## RECORDED DATA

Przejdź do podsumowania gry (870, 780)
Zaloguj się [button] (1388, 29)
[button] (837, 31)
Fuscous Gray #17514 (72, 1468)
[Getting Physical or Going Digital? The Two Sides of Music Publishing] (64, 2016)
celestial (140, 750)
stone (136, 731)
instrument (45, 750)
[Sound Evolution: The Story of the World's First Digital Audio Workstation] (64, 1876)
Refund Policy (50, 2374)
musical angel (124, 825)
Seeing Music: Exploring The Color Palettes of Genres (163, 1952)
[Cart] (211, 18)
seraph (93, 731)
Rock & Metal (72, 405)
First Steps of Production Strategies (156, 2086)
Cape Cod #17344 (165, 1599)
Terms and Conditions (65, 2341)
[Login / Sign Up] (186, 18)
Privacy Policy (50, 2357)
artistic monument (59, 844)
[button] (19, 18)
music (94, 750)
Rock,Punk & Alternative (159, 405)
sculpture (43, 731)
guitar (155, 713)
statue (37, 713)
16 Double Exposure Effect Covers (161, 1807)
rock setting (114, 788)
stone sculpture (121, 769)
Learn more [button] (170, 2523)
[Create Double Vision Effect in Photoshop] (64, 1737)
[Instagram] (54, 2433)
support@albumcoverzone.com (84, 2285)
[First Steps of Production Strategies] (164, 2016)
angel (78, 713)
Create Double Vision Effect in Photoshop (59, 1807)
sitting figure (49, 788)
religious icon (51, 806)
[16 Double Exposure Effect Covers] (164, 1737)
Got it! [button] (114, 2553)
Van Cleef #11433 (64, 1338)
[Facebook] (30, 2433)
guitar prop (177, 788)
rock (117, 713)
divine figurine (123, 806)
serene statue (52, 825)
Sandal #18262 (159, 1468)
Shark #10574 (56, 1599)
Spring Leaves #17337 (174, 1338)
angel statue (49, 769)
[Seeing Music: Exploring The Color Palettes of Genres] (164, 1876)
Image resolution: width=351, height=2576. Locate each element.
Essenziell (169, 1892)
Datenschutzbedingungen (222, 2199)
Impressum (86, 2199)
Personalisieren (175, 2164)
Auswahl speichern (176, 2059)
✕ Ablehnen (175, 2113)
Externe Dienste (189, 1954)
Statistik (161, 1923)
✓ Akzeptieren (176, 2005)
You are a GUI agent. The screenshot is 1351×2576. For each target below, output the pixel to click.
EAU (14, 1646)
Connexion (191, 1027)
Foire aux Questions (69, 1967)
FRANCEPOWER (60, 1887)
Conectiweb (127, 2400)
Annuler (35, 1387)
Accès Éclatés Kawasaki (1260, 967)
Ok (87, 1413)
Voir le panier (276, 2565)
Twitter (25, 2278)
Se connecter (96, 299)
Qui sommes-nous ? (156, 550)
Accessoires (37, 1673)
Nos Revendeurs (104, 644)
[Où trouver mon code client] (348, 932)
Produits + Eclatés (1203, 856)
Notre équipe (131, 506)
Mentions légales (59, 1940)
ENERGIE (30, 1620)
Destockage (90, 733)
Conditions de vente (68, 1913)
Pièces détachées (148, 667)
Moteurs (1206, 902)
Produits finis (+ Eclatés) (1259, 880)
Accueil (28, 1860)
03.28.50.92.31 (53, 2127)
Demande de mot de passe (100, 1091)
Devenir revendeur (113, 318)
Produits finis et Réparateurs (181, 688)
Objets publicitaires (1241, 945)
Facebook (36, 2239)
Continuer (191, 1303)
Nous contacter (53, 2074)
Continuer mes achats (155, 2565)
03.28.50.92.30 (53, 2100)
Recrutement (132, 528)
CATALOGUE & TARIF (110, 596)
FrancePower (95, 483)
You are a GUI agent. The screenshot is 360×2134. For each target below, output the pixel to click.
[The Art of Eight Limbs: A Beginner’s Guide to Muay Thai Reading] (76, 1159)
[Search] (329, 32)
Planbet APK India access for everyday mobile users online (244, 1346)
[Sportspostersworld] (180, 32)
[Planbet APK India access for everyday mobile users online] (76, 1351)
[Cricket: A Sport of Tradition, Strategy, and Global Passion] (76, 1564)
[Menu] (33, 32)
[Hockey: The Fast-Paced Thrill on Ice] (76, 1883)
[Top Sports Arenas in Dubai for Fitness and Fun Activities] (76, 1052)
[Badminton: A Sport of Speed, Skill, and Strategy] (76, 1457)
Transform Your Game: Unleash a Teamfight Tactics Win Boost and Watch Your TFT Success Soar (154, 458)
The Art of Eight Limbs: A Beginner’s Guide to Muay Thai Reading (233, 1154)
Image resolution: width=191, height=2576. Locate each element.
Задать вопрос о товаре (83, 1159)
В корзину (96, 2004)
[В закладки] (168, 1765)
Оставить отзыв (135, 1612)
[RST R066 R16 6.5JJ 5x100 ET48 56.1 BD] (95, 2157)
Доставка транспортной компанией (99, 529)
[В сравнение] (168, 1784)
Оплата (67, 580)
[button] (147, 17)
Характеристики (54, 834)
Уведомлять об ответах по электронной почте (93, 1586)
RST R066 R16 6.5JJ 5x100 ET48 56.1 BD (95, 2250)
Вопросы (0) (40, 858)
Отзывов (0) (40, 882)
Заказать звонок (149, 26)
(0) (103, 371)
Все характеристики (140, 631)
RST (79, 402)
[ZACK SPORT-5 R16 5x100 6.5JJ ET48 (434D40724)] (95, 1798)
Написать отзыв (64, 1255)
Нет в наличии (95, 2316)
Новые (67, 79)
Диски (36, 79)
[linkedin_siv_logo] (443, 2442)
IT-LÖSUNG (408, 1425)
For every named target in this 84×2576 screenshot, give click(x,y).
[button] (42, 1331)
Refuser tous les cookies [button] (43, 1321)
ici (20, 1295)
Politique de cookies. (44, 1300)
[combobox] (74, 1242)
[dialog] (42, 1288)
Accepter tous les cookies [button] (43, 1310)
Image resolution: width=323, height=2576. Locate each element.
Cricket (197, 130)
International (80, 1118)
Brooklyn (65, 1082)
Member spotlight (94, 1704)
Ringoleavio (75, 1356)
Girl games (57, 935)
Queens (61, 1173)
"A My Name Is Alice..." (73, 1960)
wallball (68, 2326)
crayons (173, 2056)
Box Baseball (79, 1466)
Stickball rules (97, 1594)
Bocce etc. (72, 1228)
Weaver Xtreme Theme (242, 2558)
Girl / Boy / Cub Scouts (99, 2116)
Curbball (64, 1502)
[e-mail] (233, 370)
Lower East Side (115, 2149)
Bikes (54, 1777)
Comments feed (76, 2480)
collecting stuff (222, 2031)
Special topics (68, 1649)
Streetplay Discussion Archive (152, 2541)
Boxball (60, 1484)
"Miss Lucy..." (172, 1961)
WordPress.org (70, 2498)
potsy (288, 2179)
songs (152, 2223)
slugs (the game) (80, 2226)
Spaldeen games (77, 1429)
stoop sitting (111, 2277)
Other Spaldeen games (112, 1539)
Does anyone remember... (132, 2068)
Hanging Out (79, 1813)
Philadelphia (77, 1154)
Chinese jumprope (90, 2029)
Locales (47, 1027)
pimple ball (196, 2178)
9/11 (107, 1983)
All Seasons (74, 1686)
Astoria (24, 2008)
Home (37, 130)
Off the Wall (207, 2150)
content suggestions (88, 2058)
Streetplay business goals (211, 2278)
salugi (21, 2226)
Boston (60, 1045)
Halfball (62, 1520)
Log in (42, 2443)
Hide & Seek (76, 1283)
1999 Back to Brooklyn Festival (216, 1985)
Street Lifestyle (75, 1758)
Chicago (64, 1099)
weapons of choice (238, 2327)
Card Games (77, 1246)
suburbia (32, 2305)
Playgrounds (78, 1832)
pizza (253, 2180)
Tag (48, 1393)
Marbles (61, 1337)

## EXERCISE AIM
Beginning at the line with "[Badminton: A Sport" and stopping after the line with "slugs (the game) (80, 2226)", please write out every line of the data above exactly and nothing else.

## RESPONSE BOX
[Badminton: A Sport of Speed, Skill, and Strategy] (76, 1457)
Transform Your Game: Unleash a Teamfight Tactics Win Boost and Watch Your TFT Success Soar (154, 458)
The Art of Eight Limbs: A Beginner’s Guide to Muay Thai Reading (233, 1154)
Image resolution: width=191, height=2576. Locate each element.
Задать вопрос о товаре (83, 1159)
В корзину (96, 2004)
[В закладки] (168, 1765)
Оставить отзыв (135, 1612)
[RST R066 R16 6.5JJ 5x100 ET48 56.1 BD] (95, 2157)
Доставка транспортной компанией (99, 529)
[В сравнение] (168, 1784)
Оплата (67, 580)
[button] (147, 17)
Характеристики (54, 834)
Уведомлять об ответах по электронной почте (93, 1586)
RST R066 R16 6.5JJ 5x100 ET48 56.1 BD (95, 2250)
Вопросы (0) (40, 858)
Отзывов (0) (40, 882)
Заказать звонок (149, 26)
(0) (103, 371)
Все характеристики (140, 631)
RST (79, 402)
[ZACK SPORT-5 R16 5x100 6.5JJ ET48 (434D40724)] (95, 1798)
Написать отзыв (64, 1255)
Нет в наличии (95, 2316)
Новые (67, 79)
Диски (36, 79)
[linkedin_siv_logo] (443, 2442)
IT-LÖSUNG (408, 1425)
For every named target in this 84×2576 screenshot, give click(x,y).
[button] (42, 1331)
Refuser tous les cookies [button] (43, 1321)
ici (20, 1295)
Politique de cookies. (44, 1300)
[combobox] (74, 1242)
[dialog] (42, 1288)
Accepter tous les cookies [button] (43, 1310)
Image resolution: width=323, height=2576. Locate each element.
Cricket (197, 130)
International (80, 1118)
Brooklyn (65, 1082)
Member spotlight (94, 1704)
Ringoleavio (75, 1356)
Girl games (57, 935)
Queens (61, 1173)
"A My Name Is Alice..." (73, 1960)
wallball (68, 2326)
crayons (173, 2056)
Box Baseball (79, 1466)
Stickball rules (97, 1594)
Bocce etc. (72, 1228)
Weaver Xtreme Theme (242, 2558)
Girl / Boy / Cub Scouts (99, 2116)
Curbball (64, 1502)
[e-mail] (233, 370)
Lower East Side (115, 2149)
Bikes (54, 1777)
Comments feed (76, 2480)
collecting stuff (222, 2031)
Special topics (68, 1649)
Streetplay Discussion Archive (152, 2541)
Boxball (60, 1484)
"Miss Lucy..." (172, 1961)
WordPress.org (70, 2498)
potsy (288, 2179)
songs (152, 2223)
slugs (the game) (80, 2226)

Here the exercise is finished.